GL Cluster installation with settings using nginx

Hi,
I am very new to graylog installation and I could not find enough data for the installation that I draw in this topic.
I have thousands of questions and documents seem not to reply most of it so I need help

1_ how should I set my filebeat so it can collect any log (I even tried to use sidecar but no way it does not get my logs to graylog.
2_Somehow graylog nodes seems in elasticsearch cluster so my elasticsearch cluster has 6 nodes but I can not see any indices in graylog screens (tough when I look at my elasticsearch clusters I have two indices using ElasticHQ plugin)
3_Why there is no step by step examples for some simple or example configurations to make it easier.
4_ How should I set my nginx so http 9000 works for sidecar and filebeat to communicate with otherside back and forth

Would really appriciate any help
Thank you

Create a Beats input in Graylog and configure Filebeat to use a logstash output to send data to the Graylog node(s).
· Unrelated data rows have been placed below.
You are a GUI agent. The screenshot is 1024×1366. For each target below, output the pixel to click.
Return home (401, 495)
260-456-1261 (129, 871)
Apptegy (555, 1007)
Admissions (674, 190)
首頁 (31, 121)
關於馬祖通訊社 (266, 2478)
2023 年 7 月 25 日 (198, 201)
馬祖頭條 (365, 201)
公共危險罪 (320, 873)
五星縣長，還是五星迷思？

Up to version 2.2.3, Graylog joins the Elasticsearch cluster as a client node (i. e. not master eligible, doesn’t store data) which is shown in the Elasticsearch cluster state.

There are step-by-step guides in the documentation and the Graylog Collector Sidecar aims to help users to configure all sorts of log collectors such as NXLOG, Filebeat, and Winlogbeat.

See http://docs.graylog.org/en/2.2/pages/configuration/web_interface.html#nginx for a working nginx configuration.

Filebeat (or any other beat) doesn’t communicate over HTTP, though. You’ll need to create a Beats input in Graylog for them.

I would like to go step by step.
How should I set my sidecar so it uses filebeat harvests logs and send data to nginx here is my "collector_sidecar.yml "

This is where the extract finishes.